*WHAT YOU SHOULD DO*: Count the lines in the entries below that contain the string "height", treating uppercase and lowercase as different. Reply with the number only.

*INFORMATION GIVEN*:

>>>>

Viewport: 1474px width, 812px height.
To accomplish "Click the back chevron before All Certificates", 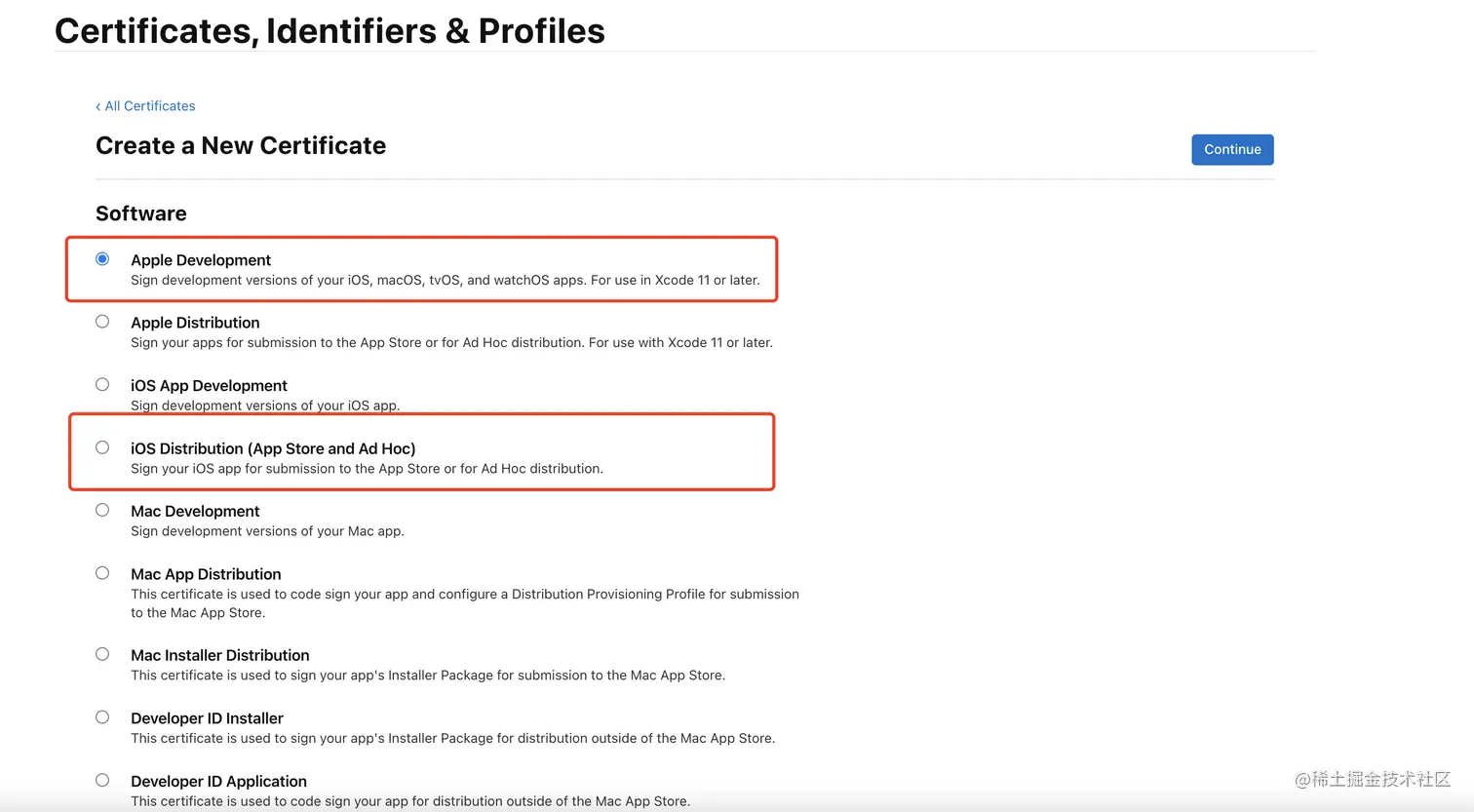I will (x=97, y=106).
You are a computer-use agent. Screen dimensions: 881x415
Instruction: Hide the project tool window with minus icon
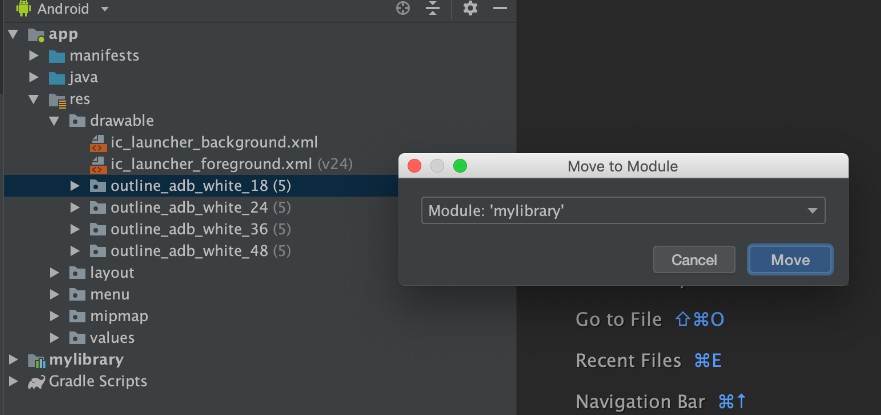pos(500,8)
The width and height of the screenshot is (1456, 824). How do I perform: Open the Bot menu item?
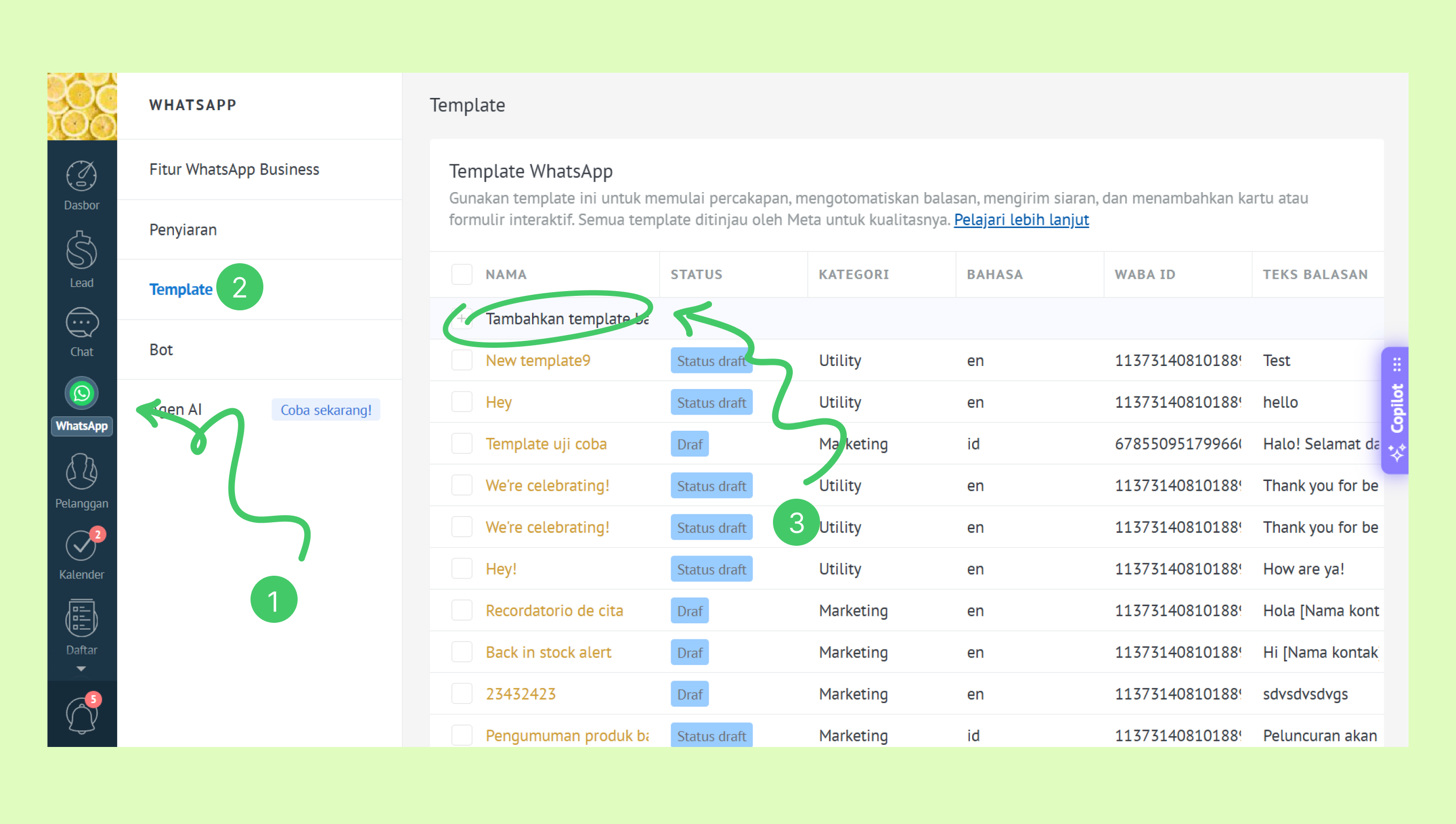(161, 350)
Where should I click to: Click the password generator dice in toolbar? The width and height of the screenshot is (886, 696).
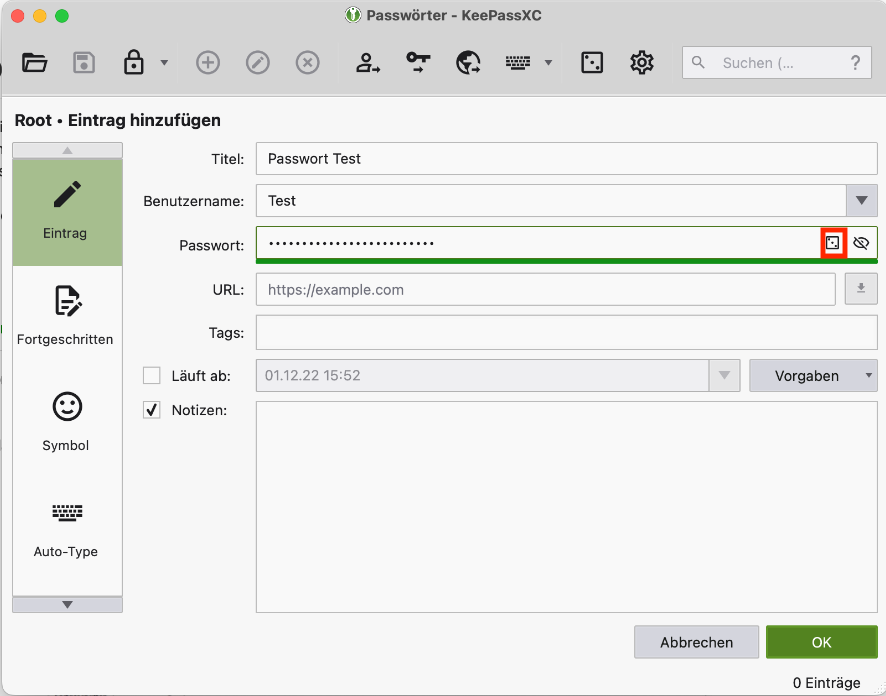click(x=592, y=63)
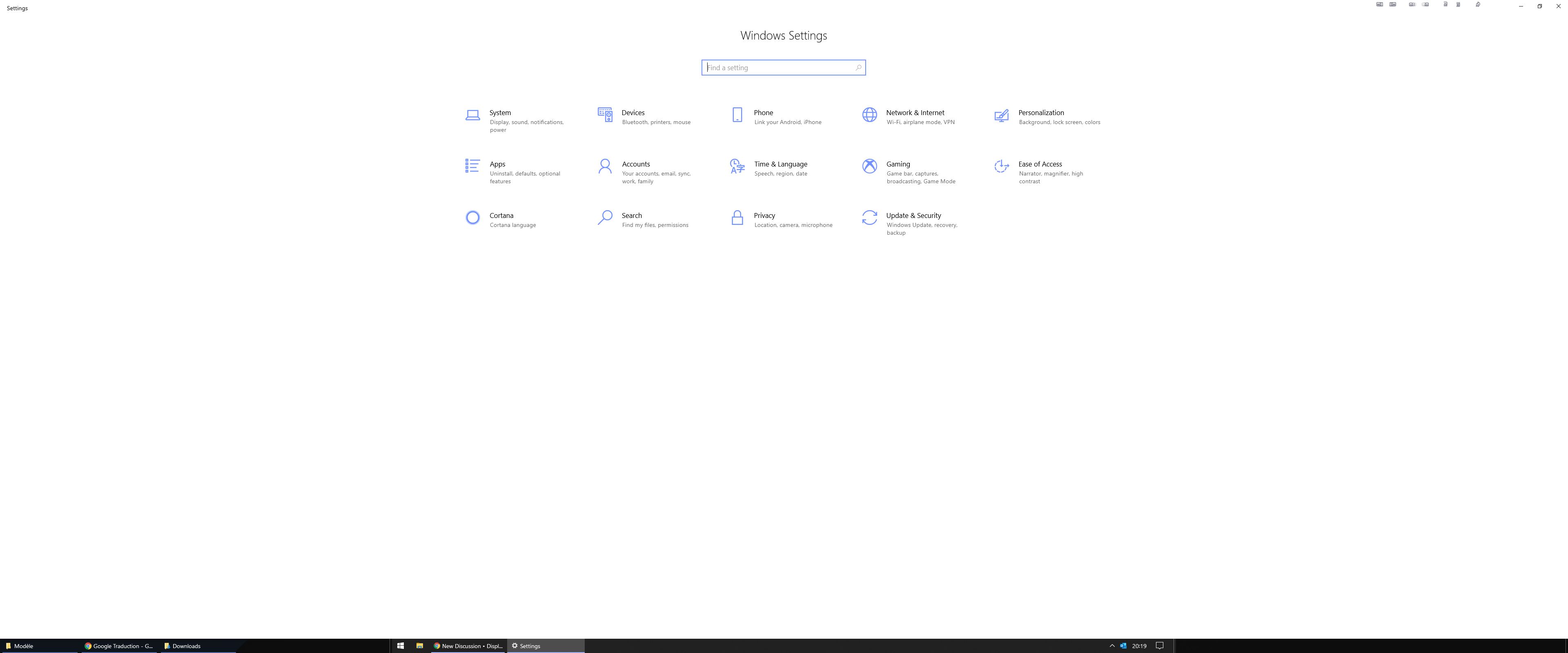The image size is (1568, 653).
Task: Open Gaming Xbox icon
Action: (x=869, y=166)

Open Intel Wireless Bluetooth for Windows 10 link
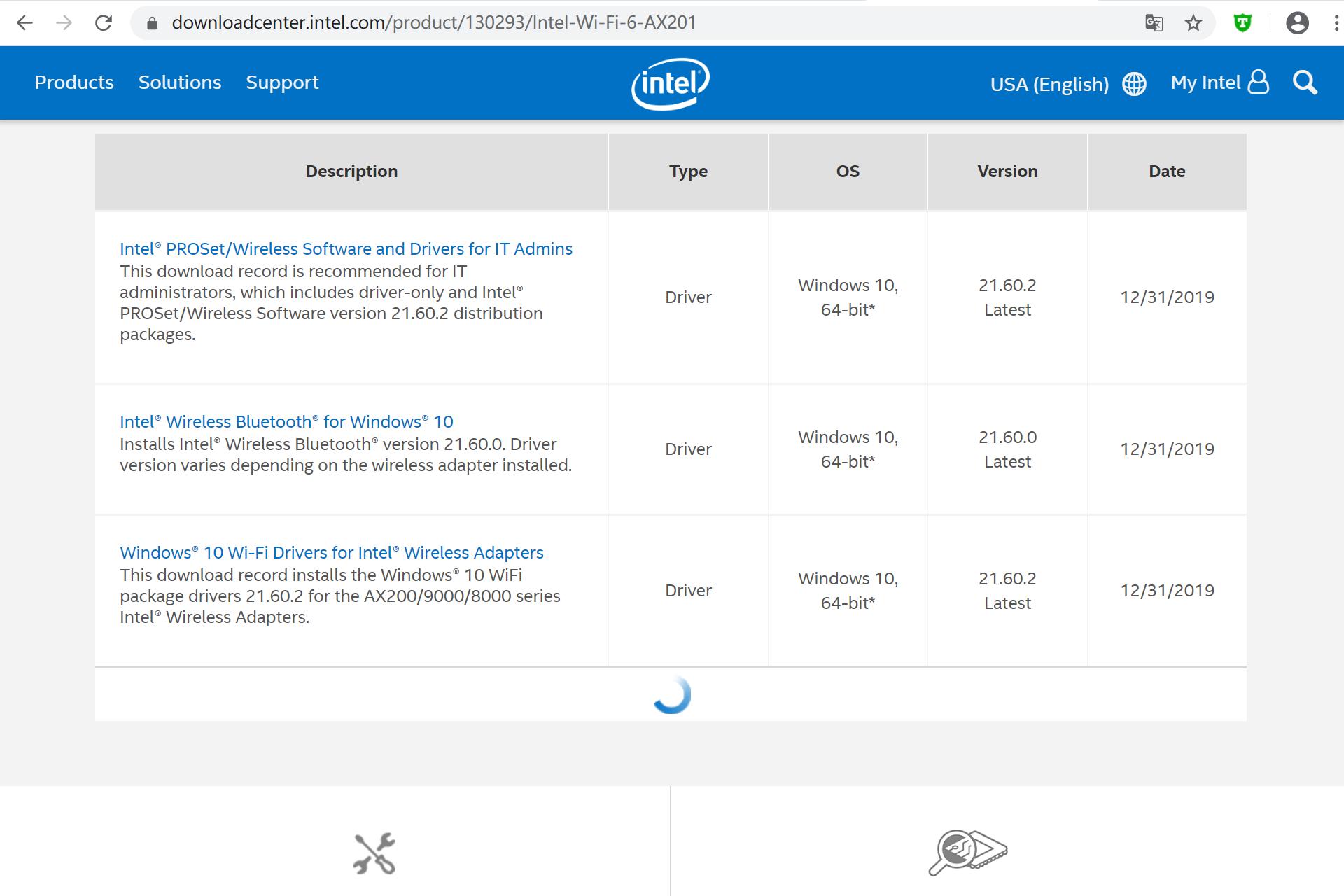coord(286,422)
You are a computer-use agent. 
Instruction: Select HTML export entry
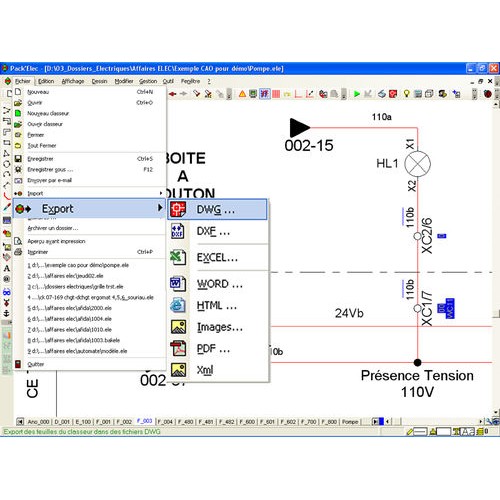218,306
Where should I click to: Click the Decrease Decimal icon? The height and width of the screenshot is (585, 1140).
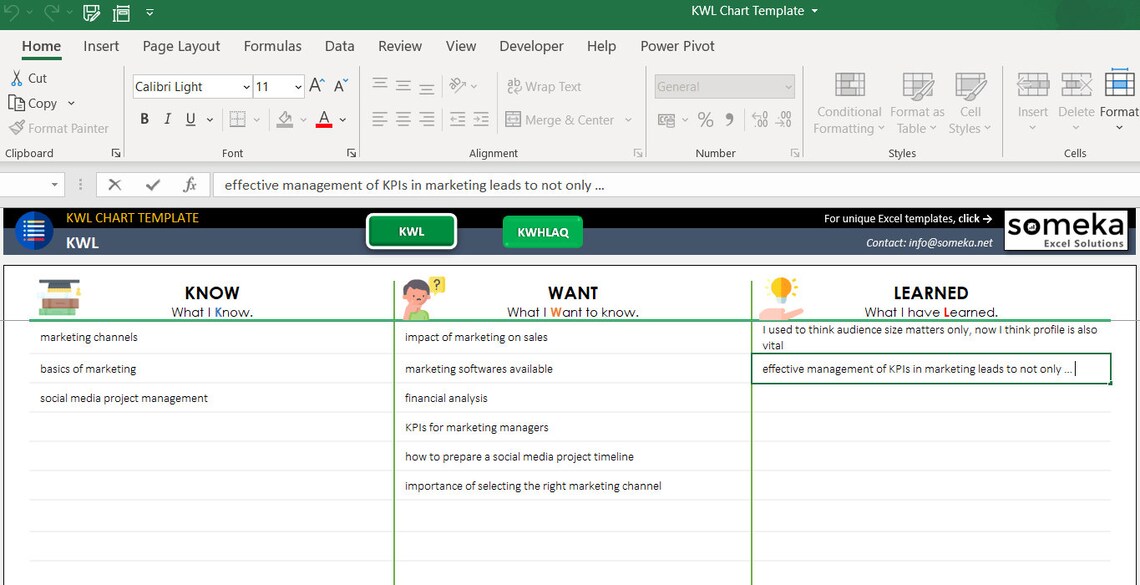[783, 119]
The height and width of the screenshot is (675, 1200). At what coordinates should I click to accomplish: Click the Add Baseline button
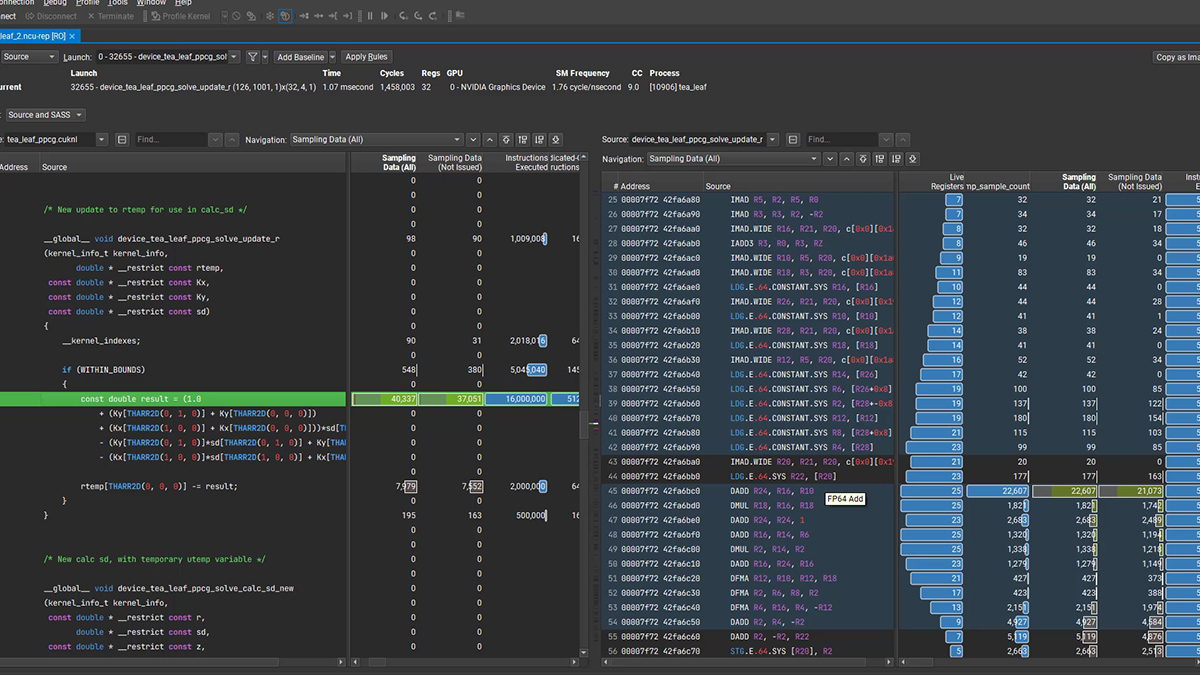tap(300, 57)
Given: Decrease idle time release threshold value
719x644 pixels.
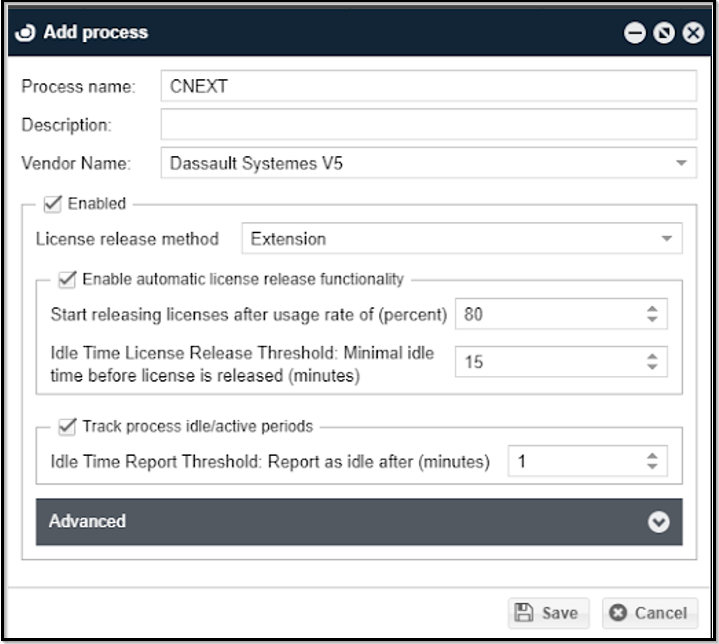Looking at the screenshot, I should (x=652, y=367).
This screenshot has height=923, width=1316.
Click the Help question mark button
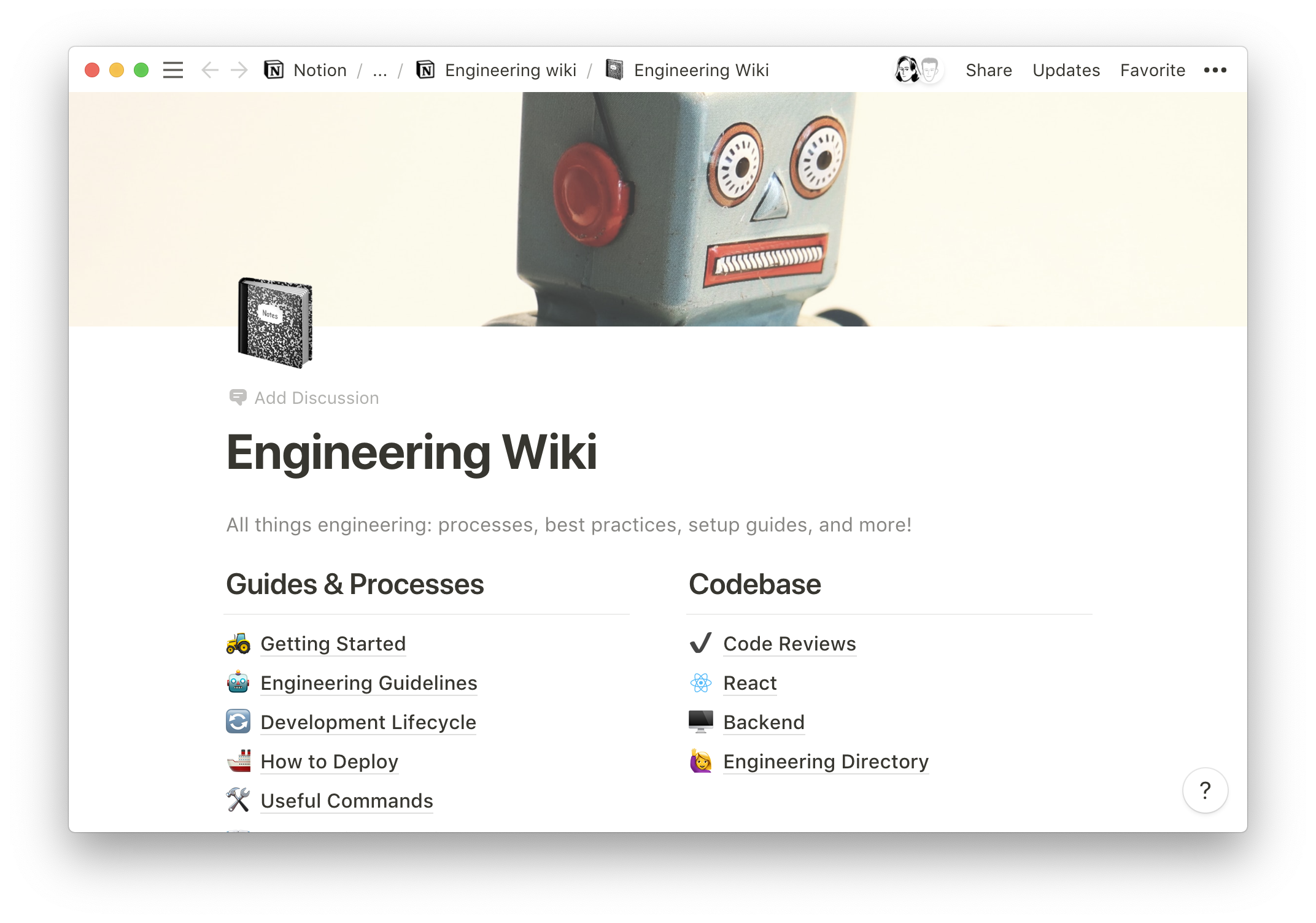1206,789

<<<<

*THE RESPONSE*: 6